▶ [EXERCISE DIRECTIONS] Two lines below mark the span: the one containing "ประกันรถจักรยานยนต์ (24, 848)" and the one containing "Văn hóa (657, 77)". Set down both, plus every line between, exactly as they stand, and nothing else.

[DATA — start]

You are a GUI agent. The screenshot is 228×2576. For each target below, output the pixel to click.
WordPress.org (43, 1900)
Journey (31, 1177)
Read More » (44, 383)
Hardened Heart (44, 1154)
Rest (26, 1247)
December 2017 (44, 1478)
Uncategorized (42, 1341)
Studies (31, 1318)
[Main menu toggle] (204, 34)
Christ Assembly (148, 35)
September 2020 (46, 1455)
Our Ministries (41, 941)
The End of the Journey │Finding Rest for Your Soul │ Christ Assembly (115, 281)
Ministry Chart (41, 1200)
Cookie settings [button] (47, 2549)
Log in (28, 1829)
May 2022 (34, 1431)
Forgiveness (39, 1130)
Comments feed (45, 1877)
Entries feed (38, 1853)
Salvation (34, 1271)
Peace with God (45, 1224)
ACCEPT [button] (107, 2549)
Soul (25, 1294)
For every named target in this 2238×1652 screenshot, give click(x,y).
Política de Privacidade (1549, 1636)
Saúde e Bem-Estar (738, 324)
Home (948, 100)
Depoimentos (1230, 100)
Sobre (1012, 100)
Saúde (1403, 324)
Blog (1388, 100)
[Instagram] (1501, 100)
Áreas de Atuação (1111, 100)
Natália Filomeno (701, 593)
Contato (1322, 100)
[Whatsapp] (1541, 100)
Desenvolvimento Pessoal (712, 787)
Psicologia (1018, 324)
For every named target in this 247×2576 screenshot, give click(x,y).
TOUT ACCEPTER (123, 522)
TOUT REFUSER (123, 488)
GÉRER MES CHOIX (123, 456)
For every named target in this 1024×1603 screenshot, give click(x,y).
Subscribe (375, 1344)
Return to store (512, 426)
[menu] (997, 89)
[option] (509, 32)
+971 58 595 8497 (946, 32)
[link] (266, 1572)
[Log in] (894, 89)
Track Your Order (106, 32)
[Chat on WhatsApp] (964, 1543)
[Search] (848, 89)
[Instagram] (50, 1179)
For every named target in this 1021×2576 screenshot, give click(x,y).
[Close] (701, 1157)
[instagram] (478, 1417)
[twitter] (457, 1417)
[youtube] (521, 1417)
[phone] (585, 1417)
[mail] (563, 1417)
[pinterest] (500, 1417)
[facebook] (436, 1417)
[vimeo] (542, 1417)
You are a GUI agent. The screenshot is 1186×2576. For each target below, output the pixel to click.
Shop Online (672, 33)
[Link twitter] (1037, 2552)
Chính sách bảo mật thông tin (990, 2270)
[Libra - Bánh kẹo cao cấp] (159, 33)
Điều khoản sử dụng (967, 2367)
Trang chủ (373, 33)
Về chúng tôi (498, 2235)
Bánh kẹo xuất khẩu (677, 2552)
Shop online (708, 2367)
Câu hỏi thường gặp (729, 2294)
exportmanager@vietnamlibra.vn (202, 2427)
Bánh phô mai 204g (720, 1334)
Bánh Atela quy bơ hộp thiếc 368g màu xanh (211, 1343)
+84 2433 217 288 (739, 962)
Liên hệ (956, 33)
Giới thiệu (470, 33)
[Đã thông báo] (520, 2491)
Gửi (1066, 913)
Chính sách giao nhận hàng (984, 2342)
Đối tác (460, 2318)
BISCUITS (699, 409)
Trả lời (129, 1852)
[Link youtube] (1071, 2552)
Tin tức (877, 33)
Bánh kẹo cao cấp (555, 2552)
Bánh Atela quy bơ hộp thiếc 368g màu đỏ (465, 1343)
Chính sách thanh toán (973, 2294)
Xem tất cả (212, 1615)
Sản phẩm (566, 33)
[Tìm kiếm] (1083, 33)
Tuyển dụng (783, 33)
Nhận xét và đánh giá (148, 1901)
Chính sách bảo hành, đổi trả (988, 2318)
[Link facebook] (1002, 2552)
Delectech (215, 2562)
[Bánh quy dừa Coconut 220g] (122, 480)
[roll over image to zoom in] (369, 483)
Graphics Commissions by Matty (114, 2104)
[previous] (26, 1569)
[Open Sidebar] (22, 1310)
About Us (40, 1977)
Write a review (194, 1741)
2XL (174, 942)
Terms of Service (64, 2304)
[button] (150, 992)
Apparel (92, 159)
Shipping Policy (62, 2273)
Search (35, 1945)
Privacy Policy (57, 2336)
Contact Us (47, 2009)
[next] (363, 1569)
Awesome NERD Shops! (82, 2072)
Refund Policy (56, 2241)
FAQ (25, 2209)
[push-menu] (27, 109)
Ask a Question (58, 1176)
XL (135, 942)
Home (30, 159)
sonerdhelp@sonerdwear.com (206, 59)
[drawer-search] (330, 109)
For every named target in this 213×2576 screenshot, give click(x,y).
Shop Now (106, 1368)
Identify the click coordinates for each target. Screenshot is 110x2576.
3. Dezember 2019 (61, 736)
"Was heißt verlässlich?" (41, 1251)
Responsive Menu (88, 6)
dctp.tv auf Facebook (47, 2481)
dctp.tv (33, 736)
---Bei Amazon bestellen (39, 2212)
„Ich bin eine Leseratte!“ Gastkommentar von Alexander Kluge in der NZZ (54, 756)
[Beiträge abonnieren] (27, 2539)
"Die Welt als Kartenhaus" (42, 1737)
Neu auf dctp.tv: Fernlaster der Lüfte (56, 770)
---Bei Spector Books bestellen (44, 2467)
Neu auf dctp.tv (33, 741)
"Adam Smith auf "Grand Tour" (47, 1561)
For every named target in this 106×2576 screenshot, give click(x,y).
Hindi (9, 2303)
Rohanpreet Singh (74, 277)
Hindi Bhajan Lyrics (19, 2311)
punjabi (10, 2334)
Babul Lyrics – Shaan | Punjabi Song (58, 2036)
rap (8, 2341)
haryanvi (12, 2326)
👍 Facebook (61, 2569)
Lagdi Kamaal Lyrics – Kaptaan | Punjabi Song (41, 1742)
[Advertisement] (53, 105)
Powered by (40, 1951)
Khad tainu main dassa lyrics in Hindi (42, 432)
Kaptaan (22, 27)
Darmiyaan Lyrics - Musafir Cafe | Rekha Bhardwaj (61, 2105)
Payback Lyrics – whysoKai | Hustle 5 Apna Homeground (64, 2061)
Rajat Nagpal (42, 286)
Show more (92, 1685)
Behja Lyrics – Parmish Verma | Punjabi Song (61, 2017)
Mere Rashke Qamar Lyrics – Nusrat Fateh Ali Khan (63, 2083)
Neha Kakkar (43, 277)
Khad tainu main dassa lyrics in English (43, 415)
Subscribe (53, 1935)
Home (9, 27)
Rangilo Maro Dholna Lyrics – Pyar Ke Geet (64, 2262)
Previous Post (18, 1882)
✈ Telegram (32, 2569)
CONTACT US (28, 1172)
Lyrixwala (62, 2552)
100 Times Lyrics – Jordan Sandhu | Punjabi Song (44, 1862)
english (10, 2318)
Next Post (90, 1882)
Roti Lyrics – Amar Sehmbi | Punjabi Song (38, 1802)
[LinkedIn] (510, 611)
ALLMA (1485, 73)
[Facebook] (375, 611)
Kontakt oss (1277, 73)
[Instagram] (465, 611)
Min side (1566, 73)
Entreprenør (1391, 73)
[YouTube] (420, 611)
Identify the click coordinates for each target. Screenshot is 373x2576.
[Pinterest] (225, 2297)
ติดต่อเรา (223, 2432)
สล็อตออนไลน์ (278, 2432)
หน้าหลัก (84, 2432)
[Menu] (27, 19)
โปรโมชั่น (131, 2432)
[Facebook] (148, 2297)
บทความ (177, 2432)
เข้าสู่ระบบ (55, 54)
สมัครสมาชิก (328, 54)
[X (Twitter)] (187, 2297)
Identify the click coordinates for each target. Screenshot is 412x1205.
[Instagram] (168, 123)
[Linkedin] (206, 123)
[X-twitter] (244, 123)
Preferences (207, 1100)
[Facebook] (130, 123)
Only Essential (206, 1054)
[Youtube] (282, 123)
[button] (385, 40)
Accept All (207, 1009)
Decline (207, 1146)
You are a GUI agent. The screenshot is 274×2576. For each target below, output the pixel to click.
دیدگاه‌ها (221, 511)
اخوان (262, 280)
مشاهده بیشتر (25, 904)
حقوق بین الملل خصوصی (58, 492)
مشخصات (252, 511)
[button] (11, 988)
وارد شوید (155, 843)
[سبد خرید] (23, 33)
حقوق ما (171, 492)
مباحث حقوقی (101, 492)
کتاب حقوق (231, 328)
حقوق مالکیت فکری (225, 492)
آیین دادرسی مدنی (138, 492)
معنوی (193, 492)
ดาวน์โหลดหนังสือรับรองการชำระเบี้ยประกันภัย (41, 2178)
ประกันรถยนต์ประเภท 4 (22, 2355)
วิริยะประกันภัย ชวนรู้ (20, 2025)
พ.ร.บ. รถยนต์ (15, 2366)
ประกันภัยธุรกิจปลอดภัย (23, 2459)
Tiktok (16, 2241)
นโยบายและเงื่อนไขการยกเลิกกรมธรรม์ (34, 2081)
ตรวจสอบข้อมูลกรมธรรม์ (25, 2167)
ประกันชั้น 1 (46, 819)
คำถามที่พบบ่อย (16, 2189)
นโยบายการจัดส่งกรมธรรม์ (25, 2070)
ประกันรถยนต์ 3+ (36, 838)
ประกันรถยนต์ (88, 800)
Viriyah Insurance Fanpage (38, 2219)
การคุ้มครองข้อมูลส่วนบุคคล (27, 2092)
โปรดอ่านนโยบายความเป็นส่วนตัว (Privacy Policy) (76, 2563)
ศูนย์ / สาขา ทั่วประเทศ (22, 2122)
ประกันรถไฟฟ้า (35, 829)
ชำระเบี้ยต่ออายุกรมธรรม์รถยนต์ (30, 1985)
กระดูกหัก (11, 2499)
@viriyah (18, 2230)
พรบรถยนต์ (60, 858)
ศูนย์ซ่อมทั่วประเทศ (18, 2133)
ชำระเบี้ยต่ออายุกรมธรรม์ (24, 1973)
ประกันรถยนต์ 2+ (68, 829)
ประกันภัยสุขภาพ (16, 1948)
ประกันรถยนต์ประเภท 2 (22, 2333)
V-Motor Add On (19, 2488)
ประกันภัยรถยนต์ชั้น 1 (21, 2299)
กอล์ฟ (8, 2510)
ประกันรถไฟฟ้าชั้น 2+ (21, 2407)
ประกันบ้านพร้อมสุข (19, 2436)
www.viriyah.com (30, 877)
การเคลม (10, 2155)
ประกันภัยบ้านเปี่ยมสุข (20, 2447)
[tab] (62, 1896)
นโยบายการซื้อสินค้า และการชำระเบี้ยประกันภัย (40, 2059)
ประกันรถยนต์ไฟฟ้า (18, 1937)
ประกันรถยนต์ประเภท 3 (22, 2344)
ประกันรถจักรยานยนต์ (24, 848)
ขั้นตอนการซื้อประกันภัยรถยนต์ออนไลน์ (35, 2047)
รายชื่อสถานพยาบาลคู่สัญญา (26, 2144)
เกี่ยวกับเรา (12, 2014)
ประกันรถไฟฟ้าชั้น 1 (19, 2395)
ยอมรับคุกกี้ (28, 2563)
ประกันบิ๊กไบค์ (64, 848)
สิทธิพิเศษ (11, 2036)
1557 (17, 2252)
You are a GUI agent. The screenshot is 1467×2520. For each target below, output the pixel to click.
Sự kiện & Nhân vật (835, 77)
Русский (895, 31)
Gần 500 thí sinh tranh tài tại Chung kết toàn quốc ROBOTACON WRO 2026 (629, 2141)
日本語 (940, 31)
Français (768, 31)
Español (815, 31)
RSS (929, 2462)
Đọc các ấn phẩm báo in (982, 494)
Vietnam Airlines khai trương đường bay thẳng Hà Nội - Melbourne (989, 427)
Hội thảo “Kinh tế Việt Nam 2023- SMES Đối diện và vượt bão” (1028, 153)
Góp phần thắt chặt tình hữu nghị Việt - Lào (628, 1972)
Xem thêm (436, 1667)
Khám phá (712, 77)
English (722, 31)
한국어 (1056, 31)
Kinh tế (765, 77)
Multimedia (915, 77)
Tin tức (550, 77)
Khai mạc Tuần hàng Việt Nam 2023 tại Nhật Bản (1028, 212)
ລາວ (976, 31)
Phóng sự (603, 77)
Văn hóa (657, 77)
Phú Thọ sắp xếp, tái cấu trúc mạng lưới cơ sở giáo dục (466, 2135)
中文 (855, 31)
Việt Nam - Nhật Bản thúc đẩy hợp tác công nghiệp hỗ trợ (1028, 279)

[DATA — finish]

▶ [TASK SOLUTION]
ประกันรถจักรยานยนต์ (24, 848)
ขั้นตอนการซื้อประกันภัยรถยนต์ออนไลน์ (35, 2047)
รายชื่อสถานพยาบาลคู่สัญญา (26, 2144)
เกี่ยวกับเรา (12, 2014)
ประกันรถไฟฟ้าชั้น 1 (19, 2395)
ยอมรับคุกกี้ (28, 2563)
ประกันบิ๊กไบค์ (64, 848)
สิทธิพิเศษ (11, 2036)
1557 (17, 2252)
You are a GUI agent. The screenshot is 1467×2520. For each target below, output the pixel to click.
Sự kiện & Nhân vật (835, 77)
Русский (895, 31)
Gần 500 thí sinh tranh tài tại Chung kết toàn quốc ROBOTACON WRO 2026 (629, 2141)
日本語 (940, 31)
Français (768, 31)
Español (815, 31)
RSS (929, 2462)
Đọc các ấn phẩm báo in (982, 494)
Vietnam Airlines khai trương đường bay thẳng Hà Nội - Melbourne (989, 427)
Hội thảo “Kinh tế Việt Nam 2023- SMES Đối diện và vượt bão” (1028, 153)
Góp phần thắt chặt tình hữu nghị Việt - Lào (628, 1972)
Xem thêm (436, 1667)
Khám phá (712, 77)
English (722, 31)
한국어 (1056, 31)
Kinh tế (765, 77)
Multimedia (915, 77)
Tin tức (550, 77)
Khai mạc Tuần hàng Việt Nam 2023 tại Nhật Bản (1028, 212)
ລາວ (976, 31)
Phóng sự (603, 77)
Văn hóa (657, 77)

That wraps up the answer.